Aveva scritto, Scalfari: “Devo dire una verità amara, perché tutti noi possiamo vedere la realtà sotto i nostri occhi. L’Italia dovrebbe porsi sotto il controllo della troika della Commissione Ue, della BCE e del FMI“.

Per Pritchard, chi predica ‘riforme’ non ha compreso nulla della situazione. Non è più facile licenziare in Germania che in Italia, non abbiamo bisogno di più ‘flessibilità’, il problema è unicamente essere nell’euro, una moneta che rende i nostri prodotti non competitivi con oltre un 30% di ‘supervalutazione’ che è impossibile eliminare riducendo gli stipendi del 30%.

L’Italia ha avuto un surplus commerciale con la Germania nell’epoca Euro. Le industrie italiane del nord erano viste come concorrenti formidabili, quando la lira era la nostra moneta. Fu allora che i tedeschi ordinarono ai loro galoppini in Italia di entrare a tutti i costi nell’Euro.
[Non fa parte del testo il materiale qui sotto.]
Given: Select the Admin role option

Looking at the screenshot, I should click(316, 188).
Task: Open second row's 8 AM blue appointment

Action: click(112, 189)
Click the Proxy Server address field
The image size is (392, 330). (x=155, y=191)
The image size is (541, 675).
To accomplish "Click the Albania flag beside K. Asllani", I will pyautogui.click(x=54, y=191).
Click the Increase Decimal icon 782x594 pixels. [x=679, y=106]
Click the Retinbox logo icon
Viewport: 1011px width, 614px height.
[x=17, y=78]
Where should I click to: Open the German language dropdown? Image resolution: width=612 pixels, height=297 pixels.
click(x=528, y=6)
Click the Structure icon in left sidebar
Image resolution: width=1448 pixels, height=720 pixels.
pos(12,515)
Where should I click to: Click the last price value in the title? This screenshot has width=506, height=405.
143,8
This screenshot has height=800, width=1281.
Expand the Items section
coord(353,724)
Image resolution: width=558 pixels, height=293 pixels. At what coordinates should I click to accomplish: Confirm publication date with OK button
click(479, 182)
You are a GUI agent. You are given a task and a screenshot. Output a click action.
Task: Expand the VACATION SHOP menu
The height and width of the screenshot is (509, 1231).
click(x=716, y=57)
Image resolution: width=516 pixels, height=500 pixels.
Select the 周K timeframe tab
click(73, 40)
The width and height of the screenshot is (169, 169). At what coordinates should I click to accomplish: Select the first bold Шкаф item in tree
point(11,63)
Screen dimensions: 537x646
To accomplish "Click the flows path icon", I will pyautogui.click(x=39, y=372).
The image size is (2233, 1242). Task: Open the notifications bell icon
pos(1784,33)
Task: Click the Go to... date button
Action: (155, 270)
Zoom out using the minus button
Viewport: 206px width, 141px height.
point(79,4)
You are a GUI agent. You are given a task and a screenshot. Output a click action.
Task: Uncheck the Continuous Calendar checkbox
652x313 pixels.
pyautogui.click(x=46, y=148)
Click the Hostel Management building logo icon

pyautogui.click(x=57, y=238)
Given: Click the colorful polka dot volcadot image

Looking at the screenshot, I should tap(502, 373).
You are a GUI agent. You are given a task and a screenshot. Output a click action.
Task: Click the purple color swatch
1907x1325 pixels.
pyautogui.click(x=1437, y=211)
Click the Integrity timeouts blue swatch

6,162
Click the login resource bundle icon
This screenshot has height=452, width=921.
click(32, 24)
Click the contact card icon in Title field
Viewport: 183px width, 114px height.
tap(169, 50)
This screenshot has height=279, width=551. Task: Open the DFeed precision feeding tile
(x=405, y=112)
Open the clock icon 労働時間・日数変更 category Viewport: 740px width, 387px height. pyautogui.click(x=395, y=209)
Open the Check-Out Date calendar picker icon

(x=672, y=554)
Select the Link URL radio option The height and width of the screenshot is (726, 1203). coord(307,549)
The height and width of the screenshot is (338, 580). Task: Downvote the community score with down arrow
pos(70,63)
E AEP cita uno studio di Antonio Guglielmi, Mediobanca, secondo il quale l’Italia ha avuto la sua prima frenata economica, quando la lira venne legata al marco nel 1996. Solo da allora, la nostra economia si è persa in una “spirale negativa della produttività”.

La crescita della produttività e della competitività in Italia è stata negativa ogni volta che abbiamo ancorata la nostra valuta a quella della Germania negli ultimi 40 anni. Tornando a crescere una volta che questo ‘legame’ veniva reciso.

L’euro è solo un legame più forte da recidere. Più forte il danno, più forte la ripresa.